[Maria do Rosário Pedreira]

Quando comecei a ler o livro de que hoje falarei, senti, não por acaso, reminiscências de outro título do autor, O Inocente, cuja acção decorre em Berlim e envolve os preparativos, num subterrâneo, da construção do Muro entre as duas Alemanhas que, felizmente, veríamos ser desmantelado em 1989. Mel, de Ian McEwan, tem o mesmo mistério e o mesmo tom de secretismo, mas passa-se nos anos 70 do século passado numa Inglaterra que anda seriamente irritada com os primeiros avanços do IRA e a força da União Soviética.
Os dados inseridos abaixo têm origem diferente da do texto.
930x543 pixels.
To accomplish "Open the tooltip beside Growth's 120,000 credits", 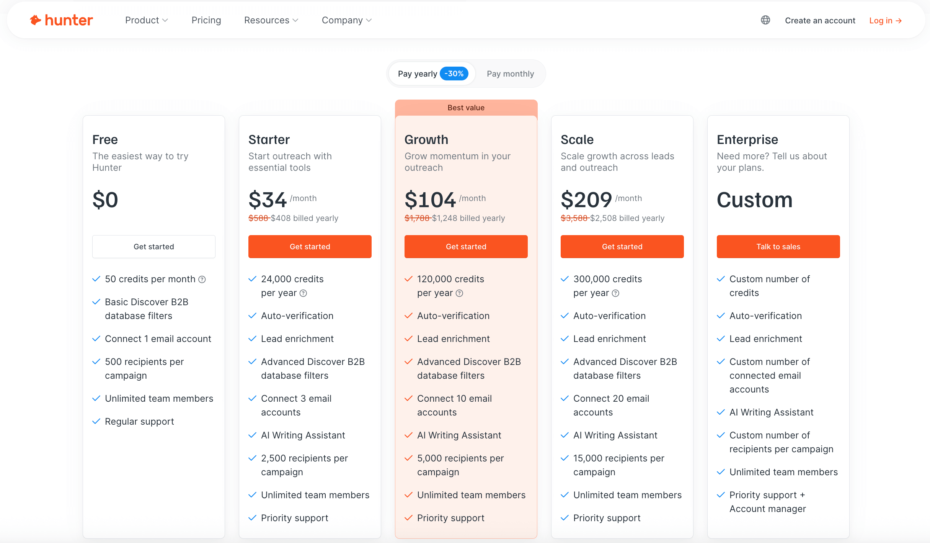I will pyautogui.click(x=460, y=293).
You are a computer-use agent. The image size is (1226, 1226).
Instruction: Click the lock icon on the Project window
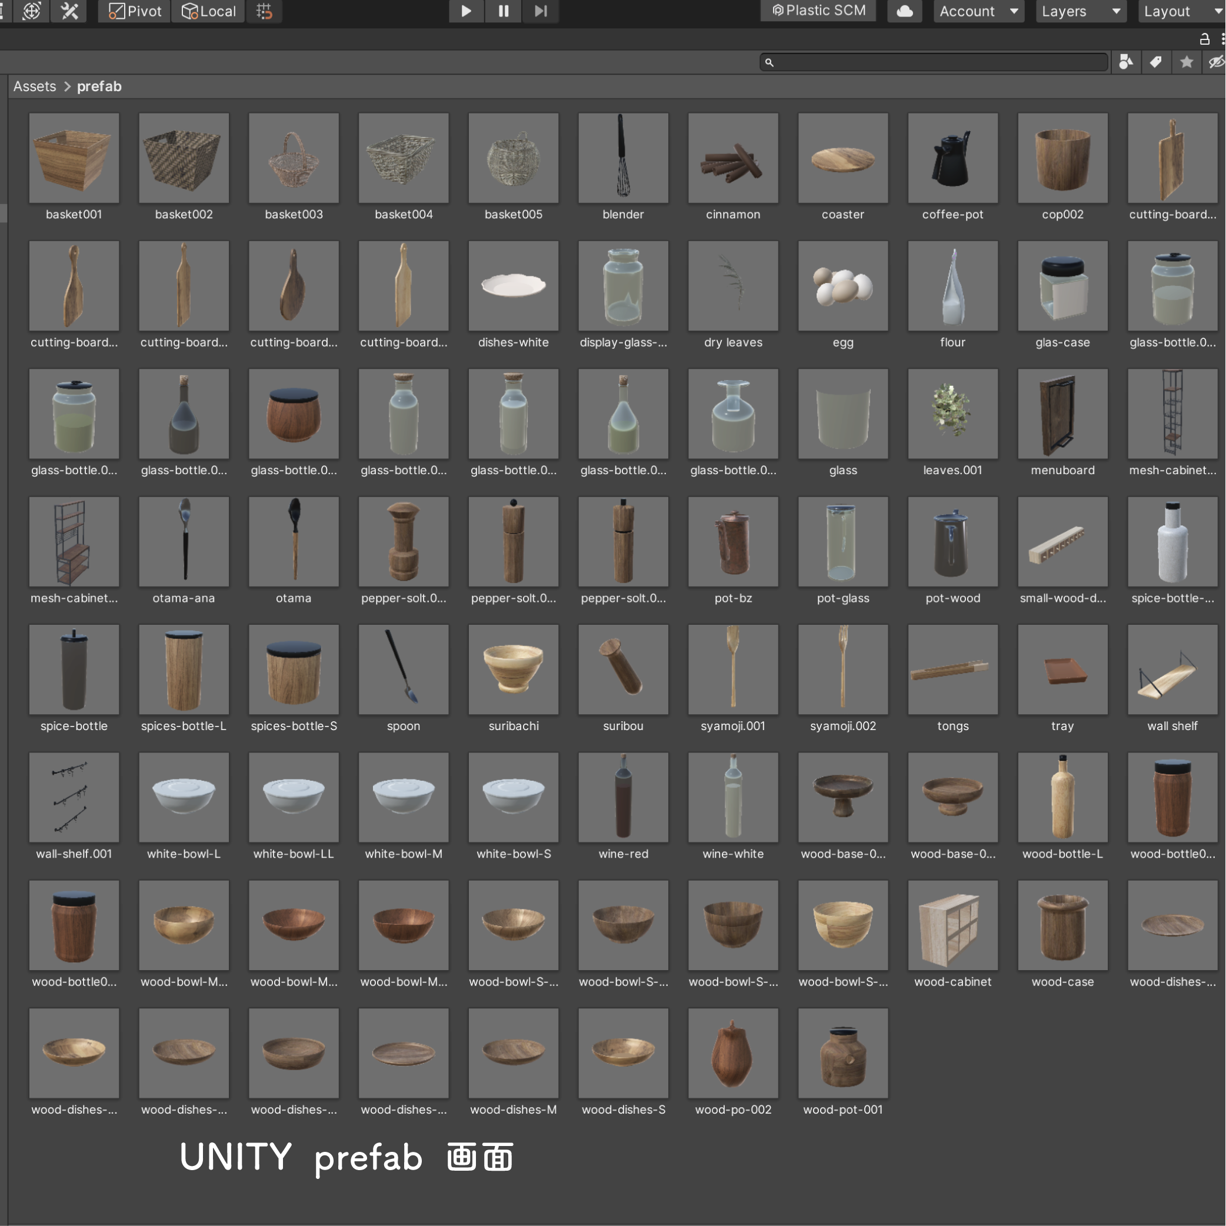tap(1204, 39)
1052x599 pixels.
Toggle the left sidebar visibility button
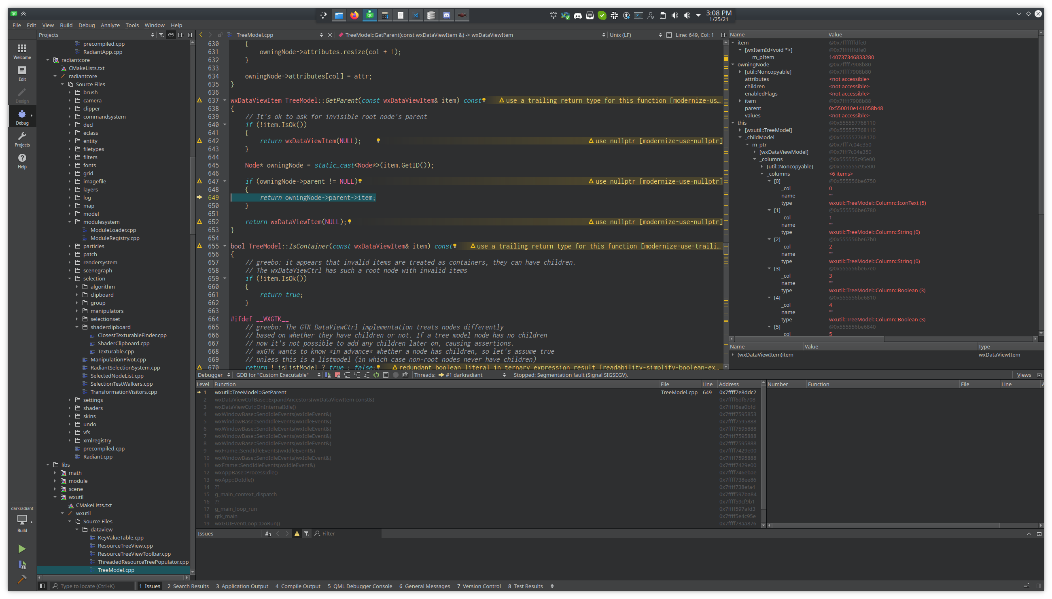coord(42,586)
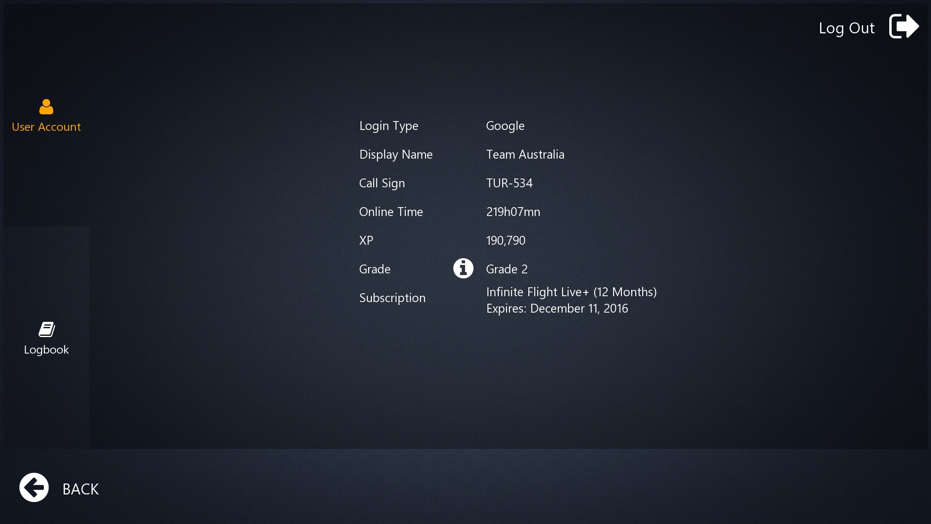This screenshot has width=931, height=524.
Task: Click the Call Sign field label
Action: point(382,183)
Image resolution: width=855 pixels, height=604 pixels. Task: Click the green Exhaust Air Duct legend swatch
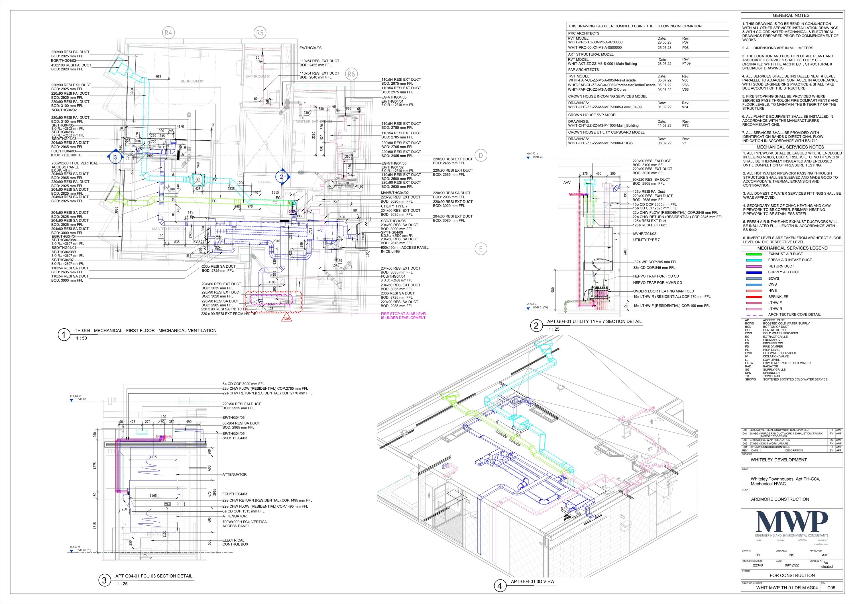pos(754,254)
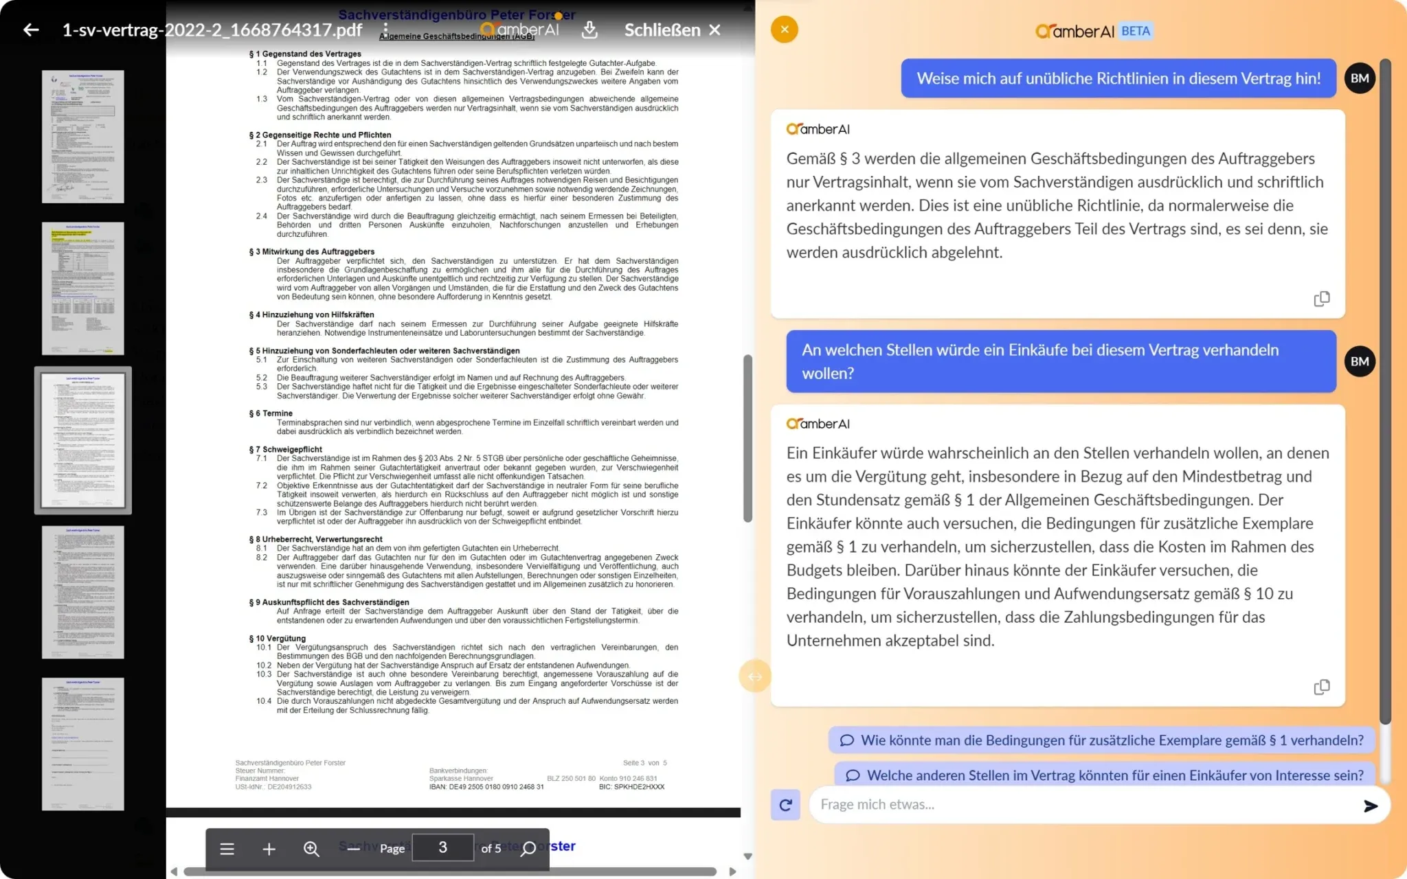Screen dimensions: 1407x879
Task: Click the Schließen button
Action: [x=672, y=30]
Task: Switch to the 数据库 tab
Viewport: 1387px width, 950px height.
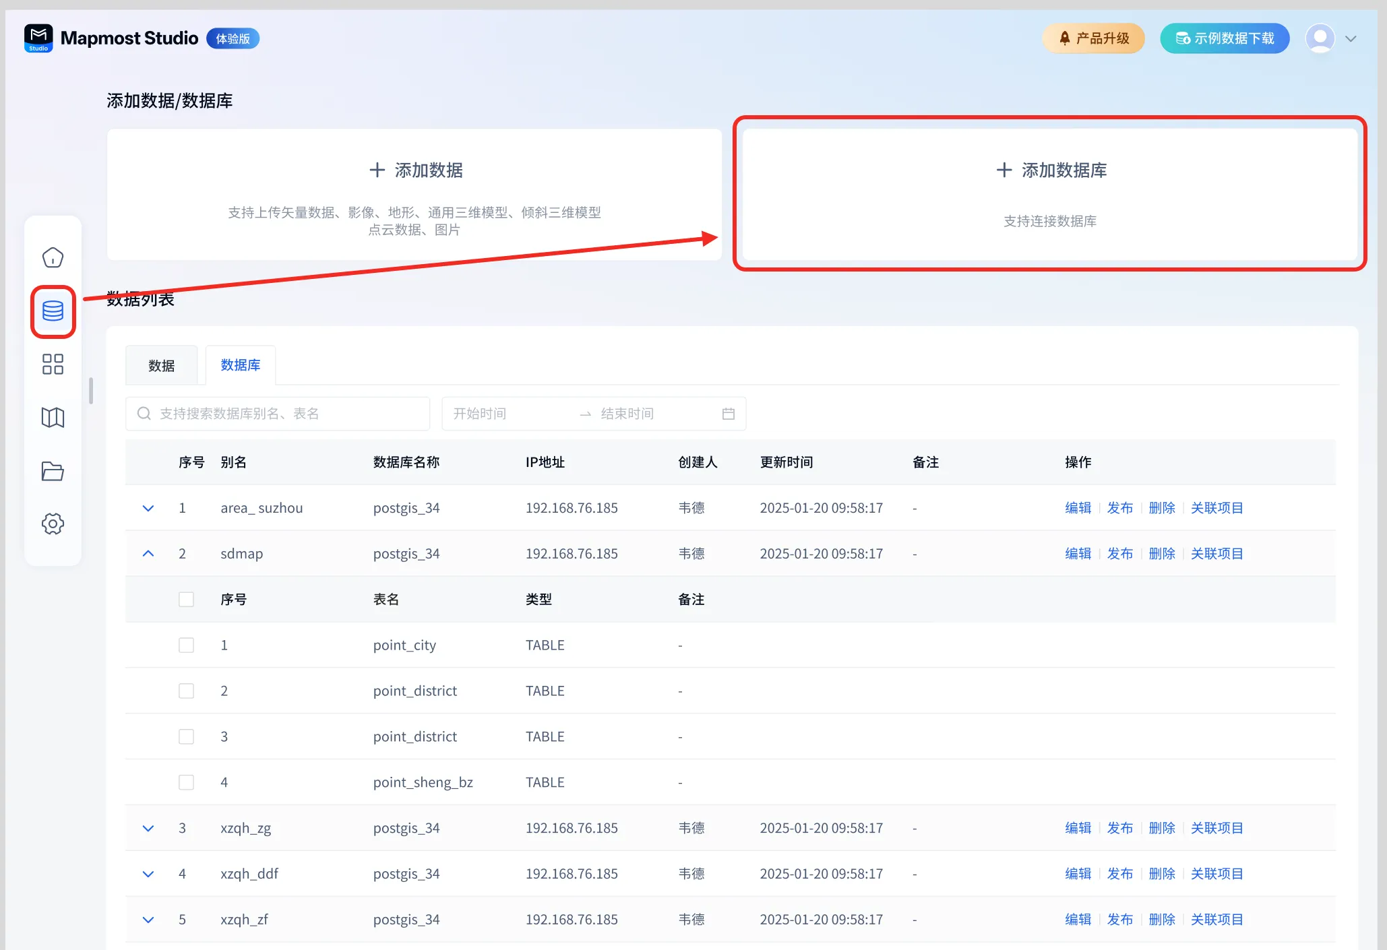Action: [241, 365]
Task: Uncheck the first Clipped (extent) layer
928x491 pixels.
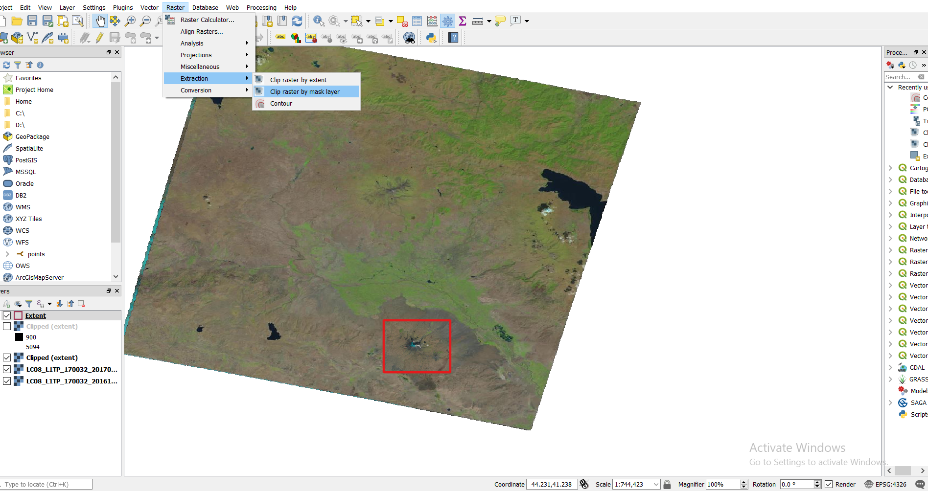Action: [x=7, y=326]
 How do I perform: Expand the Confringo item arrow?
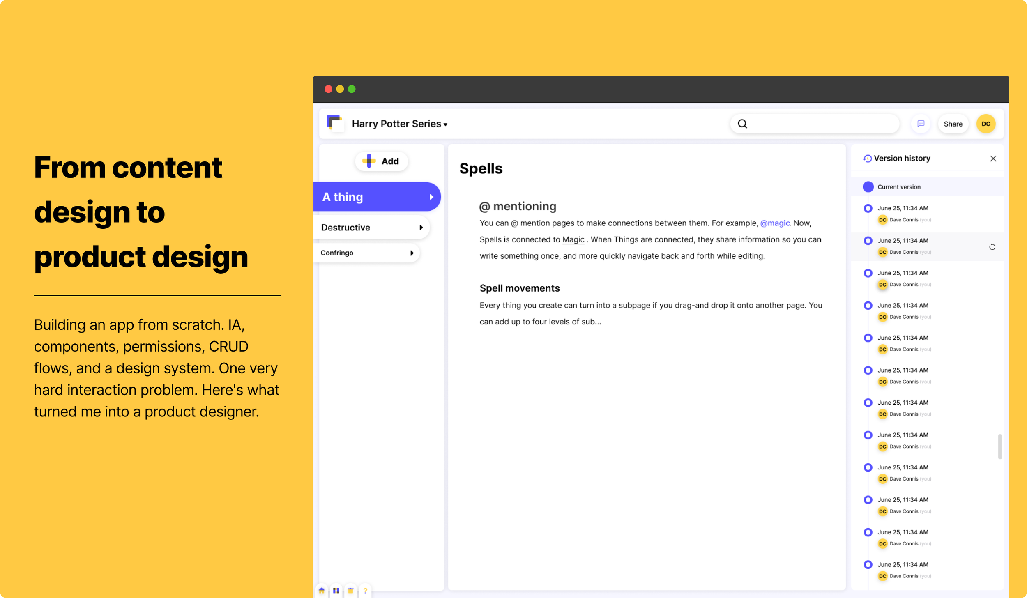[411, 253]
A protagonista do romance chama-se Serena Frome (não, Mel é o nome de uma operação secreta, não de uma pessoa ou dessa substância que as abelhas produzem) e é uma rapariga bonita, filha de um bispo de uma cidade pequena, que acaba por tirar o curso de Matemática na Universidade de Cambridge, embora goste sobretudo de literatura. Longe da alçada da família, depois de vários relacionamentos curtos e falhados e de muitos livros lidos, Serena envolve-se com o tutor de um ex-namorado, com quem aprende quase tudo e de quem se separa em circunstâncias bastante inesperadas. Mas é, no fundo, ainda com a sua «ajuda» que ingressa nos Serviços Secretos britânicos no fim da licenciatura, nos quais, afinal, as suas leituras lhe vão dar um jeitão. O resto – lamento muito – não se pode contar, porque, em matéria de espionagem, as surpresas são muitas a cada novo capítulo – e às vezes bastante desarmantes, diga-se de passagem. Embora prefira outros títulos deste autor, este Mel é tudo menos doce, mas deixa-nos a pensar na forma como são recrutados os espiões e no cinismo e na frieza com que determinadas operações são levadas a cabo pelos Serviços Secretos.